* [Extrait]

- - -

L'écologie, l'idéalisme moderne
Un avis partagé par Michel Lacroix, convaincu que l'écologie fait partie de l'idéalisme moderne. «L'idéal révolutionnaire évoquait la transformation radicale de la société. L'idéal de développement durable est un idéal en harmonie avec ce qui existe déjà, remarque-t-il. Avant d'ajouter: «Cet idéal s'inscrit très profondément dans l'individu contemporain.» En outre, cet idéal d'harmonie est aussi transgénérationnel, puisqu'il implique toutes les générations dans la préservation et la sauvegarde de la planète. Françoise Dassetto parle de recherche d'osmose avec la nature, entrant dans une logique de vie plus harmonieuse avec son environnement. Un «Green Living», selon l'agence White Spirit, qui va «se vivre notamment à travers la consommation et une nouvelle éthique». Pour preuve, les alterconsommateurs, les consom'acteurs ou consommateurs citoyens qui ont tous des idées fortes et cohérentes avec leurs actes. Tous n'établissent-ils pas un lien entre consommation et projet social? Entre les déconsommateurs qui adhèrent à une simplicité volontaire, les consommateurs responsables qui pensent croissance durable, les acheteurs éthiques qui agissent pour un meilleur partage avec les populations du Sud, il n'y a que l'embarras du choix.

- - -

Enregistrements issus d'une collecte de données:

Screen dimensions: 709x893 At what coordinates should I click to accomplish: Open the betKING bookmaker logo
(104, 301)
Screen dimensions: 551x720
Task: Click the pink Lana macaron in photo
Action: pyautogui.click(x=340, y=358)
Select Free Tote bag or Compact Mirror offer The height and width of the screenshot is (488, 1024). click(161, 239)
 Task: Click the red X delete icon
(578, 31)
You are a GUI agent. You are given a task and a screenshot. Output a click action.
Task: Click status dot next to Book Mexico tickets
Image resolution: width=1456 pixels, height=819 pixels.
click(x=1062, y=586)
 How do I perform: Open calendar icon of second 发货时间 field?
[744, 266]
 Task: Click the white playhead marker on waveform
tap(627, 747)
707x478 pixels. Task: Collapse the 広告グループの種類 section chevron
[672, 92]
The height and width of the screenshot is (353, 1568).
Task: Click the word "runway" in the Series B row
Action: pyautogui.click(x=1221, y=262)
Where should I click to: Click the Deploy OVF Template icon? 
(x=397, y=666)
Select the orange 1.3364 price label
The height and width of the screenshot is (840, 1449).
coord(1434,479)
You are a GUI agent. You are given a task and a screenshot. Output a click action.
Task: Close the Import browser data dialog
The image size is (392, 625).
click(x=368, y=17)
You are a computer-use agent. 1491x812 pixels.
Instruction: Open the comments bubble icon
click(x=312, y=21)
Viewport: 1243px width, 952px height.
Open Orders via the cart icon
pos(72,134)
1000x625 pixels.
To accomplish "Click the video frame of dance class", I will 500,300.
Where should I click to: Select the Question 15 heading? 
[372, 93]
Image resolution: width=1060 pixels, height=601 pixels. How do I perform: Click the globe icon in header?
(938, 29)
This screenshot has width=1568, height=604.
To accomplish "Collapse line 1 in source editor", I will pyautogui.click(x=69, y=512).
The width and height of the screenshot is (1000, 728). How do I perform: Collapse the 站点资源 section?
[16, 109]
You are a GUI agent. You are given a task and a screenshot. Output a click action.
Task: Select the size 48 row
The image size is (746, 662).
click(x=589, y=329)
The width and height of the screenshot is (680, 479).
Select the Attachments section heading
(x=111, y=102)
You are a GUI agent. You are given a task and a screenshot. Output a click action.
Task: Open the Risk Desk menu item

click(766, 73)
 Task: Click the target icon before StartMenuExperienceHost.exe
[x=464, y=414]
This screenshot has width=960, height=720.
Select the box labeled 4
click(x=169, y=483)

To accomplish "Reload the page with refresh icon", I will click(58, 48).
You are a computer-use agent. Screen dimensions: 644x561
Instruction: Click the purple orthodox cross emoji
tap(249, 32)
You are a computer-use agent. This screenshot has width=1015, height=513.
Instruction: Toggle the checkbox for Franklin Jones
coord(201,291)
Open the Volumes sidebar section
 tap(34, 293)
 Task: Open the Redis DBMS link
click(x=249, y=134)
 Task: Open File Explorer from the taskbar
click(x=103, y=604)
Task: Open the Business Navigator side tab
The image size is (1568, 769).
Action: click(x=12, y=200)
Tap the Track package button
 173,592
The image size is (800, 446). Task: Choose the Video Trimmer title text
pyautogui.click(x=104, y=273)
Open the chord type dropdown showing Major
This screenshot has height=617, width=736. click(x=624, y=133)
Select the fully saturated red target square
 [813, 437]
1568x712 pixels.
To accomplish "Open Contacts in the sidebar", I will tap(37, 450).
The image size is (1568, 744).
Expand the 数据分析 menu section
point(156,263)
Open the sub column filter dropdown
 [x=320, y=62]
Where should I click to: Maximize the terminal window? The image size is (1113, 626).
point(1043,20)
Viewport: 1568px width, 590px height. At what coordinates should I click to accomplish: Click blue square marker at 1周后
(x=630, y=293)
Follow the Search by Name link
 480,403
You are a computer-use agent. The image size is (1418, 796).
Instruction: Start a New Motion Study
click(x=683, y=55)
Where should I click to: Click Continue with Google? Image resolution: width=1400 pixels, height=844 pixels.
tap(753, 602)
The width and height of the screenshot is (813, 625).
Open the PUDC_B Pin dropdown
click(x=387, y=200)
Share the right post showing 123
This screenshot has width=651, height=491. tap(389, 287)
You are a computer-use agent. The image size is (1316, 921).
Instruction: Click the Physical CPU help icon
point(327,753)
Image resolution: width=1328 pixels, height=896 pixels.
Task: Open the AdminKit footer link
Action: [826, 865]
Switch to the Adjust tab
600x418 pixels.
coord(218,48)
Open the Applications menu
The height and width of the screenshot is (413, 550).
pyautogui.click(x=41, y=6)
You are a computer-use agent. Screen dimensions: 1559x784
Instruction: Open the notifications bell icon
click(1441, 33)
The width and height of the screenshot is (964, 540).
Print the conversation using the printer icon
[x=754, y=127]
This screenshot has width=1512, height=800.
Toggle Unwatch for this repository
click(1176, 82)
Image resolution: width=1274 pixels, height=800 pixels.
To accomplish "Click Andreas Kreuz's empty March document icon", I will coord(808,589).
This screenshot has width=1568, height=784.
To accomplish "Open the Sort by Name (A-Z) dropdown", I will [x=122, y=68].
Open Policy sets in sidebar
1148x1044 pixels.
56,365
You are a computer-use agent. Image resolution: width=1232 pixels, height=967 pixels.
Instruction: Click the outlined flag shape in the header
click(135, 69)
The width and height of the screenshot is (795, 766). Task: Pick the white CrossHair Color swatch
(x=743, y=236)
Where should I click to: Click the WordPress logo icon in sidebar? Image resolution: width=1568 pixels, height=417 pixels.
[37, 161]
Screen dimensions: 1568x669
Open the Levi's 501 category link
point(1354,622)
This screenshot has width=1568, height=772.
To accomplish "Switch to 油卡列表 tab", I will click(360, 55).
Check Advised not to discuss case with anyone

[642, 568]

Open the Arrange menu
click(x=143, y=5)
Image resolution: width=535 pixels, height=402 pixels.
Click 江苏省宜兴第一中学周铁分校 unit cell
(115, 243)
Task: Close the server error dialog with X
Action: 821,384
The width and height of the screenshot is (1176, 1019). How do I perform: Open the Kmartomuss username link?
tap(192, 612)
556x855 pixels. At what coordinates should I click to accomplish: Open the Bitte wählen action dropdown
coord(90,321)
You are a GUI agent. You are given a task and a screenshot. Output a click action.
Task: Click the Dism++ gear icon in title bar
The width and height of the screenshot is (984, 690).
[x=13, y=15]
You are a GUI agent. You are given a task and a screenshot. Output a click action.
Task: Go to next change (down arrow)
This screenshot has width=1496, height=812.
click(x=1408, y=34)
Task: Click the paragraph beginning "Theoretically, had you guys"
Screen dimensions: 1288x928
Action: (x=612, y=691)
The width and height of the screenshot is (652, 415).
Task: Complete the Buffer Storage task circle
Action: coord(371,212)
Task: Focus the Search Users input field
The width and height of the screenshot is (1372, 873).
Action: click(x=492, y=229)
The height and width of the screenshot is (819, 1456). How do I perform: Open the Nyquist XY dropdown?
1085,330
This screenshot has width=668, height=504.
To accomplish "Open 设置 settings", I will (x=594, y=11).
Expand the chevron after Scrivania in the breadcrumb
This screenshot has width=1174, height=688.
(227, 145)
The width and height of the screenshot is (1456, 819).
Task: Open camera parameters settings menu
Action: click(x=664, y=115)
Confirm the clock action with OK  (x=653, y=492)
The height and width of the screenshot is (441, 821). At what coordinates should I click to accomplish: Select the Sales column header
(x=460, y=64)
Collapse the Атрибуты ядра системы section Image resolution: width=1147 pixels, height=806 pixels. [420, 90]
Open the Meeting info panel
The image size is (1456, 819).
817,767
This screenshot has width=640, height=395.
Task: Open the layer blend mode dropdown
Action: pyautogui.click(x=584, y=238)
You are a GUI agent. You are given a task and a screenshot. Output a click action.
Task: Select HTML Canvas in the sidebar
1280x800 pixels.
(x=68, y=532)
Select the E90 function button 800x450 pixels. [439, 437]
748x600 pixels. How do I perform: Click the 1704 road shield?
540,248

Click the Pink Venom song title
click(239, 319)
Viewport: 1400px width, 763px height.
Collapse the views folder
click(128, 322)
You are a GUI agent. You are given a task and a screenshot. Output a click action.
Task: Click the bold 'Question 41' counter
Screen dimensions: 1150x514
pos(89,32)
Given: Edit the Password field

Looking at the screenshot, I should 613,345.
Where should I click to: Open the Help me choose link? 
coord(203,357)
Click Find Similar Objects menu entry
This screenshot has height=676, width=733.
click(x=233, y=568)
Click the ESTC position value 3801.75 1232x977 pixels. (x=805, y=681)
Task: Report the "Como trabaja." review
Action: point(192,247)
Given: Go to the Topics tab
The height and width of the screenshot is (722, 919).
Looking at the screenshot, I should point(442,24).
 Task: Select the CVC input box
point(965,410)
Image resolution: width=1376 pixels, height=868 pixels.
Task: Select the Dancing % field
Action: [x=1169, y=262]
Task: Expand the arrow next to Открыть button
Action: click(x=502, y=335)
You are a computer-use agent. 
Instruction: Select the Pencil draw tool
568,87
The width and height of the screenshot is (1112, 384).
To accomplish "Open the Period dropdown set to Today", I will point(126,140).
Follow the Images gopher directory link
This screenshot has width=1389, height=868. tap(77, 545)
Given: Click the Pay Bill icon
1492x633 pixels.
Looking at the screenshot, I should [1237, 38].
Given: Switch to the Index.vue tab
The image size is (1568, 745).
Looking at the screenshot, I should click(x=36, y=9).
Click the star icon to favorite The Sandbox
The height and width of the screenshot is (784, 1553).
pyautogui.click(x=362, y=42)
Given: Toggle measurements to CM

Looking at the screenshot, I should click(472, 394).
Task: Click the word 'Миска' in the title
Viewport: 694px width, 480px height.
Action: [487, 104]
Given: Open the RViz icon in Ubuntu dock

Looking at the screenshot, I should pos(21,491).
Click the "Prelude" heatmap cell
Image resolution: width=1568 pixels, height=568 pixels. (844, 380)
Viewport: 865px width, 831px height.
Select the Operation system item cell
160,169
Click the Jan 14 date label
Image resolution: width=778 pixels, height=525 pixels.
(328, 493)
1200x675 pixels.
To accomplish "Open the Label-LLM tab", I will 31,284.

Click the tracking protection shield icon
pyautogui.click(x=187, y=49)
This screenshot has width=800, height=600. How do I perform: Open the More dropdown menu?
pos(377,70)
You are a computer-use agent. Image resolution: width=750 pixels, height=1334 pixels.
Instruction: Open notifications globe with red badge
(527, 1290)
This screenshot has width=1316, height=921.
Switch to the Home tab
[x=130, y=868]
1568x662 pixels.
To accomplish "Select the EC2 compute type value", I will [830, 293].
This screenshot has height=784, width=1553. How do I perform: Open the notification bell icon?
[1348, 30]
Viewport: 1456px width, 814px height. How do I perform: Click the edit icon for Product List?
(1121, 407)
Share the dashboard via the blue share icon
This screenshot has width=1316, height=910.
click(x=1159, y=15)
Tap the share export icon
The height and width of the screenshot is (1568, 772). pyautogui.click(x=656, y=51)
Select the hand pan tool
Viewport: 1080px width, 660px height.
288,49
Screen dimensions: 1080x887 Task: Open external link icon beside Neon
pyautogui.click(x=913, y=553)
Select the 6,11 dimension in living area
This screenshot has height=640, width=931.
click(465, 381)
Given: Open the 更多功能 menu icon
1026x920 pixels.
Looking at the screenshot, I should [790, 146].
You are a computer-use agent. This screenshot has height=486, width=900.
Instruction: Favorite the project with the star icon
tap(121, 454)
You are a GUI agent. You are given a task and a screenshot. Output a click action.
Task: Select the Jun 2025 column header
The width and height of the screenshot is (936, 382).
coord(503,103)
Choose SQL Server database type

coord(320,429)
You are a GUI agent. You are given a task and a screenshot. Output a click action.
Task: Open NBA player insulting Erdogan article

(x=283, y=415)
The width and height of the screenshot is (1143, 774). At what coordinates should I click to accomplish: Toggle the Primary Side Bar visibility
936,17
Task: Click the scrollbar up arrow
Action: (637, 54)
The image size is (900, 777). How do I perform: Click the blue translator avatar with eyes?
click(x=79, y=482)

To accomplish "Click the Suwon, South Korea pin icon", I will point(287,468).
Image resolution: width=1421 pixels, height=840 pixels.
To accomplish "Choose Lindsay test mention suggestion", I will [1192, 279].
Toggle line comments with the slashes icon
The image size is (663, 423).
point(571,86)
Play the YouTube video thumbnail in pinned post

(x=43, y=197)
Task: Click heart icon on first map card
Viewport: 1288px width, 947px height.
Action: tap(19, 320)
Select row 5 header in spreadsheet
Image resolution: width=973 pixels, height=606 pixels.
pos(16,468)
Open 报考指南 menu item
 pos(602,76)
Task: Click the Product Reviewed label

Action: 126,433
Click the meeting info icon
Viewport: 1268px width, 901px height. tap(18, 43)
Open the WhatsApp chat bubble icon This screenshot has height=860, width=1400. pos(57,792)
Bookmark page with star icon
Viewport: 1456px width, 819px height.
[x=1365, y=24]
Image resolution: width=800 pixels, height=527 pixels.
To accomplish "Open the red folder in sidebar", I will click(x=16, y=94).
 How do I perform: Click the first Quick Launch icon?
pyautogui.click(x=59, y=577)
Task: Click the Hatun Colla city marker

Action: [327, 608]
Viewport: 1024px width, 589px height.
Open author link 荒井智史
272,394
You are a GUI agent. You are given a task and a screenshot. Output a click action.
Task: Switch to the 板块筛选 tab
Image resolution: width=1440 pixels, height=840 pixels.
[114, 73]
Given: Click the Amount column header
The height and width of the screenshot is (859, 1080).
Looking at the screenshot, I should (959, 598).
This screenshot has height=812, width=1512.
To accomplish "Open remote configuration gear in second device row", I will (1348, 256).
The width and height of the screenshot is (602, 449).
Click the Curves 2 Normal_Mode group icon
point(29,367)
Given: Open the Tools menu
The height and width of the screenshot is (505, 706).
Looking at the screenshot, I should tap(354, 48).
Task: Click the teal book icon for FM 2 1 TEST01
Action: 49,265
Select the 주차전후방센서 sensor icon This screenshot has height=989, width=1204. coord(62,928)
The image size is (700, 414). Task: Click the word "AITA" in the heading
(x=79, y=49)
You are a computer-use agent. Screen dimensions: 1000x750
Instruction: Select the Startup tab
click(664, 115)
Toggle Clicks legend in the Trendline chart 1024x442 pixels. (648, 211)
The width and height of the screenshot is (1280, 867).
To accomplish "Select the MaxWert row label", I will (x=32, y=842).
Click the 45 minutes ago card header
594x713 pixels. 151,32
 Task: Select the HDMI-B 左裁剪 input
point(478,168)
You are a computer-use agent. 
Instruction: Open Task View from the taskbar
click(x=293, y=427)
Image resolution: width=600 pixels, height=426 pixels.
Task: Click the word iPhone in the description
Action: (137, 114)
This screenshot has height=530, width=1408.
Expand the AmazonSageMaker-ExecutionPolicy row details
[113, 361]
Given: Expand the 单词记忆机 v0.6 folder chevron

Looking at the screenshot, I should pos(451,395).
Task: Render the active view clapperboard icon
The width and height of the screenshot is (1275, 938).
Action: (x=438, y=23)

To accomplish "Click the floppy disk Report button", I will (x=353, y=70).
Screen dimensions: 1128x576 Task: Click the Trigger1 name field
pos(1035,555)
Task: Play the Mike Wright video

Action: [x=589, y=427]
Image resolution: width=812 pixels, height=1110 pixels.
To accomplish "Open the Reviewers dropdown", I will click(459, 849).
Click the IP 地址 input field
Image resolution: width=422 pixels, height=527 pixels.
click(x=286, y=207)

- - -

* [À faire]
A) Relevez toutes les personnes et tous les organismes cités dans l'extrait sur l'écologie et l'idéalisme moderne.
B) Rédigez la suite de l'extrait sur l'écologie et l'idéalisme moderne, à partir de sa dernière phrase.
Les entrées ne jouent aucun rôle ici.

* [Réponses]
A) Michel Lacroix ; Françoise Dassetto ; l'agence White Spirit.

B)
Les marques doivent donc être à la hauteur! En effet, si certains peuvent voir d un mauvais oeil le fait de les impliquer - elles et le marketing - dans cette noble quête de sens et d'idéal, il n'en demeure pas moins que les actes de consommation de chacun contribuent à nourrir cet idéal. Les entreprises ont bel et bien une incidence sur l'environnement. Il peut paraître ambitieux de dire qu'elles peuvent changer le monde. Mais, «en même temps, n'ont-elles pas le pouvoir de contribuer à le dégrader ou à l'améliorer un peu?», s'interroge Elisabeth Laville.
Whole Foods Market s'inscrit ainsi pleinement dans cette tendance du «Green Living». Cette enseigne de grande distribution américaine se dit portée par une mission, comme l'indique son slogan «More than just food». Elle se veut visionnaire en ne proposant que des produits sains et naturels, et en offrant une vision positive de la nature, dans une logique d'abondance. La grande distribution serait-elle légitime pour porter une vision d'un monde meilleur, pour aider les consommateurs à avancer dans leur quête d'idéal? Pour l'agence White Spirit, cela ne fait aucun doute. Le «Green Living» serait même, selon elle, «le nouveau cheval de bataille de la grande distribution».
Les marques, porte-drapeau du «Green Living»?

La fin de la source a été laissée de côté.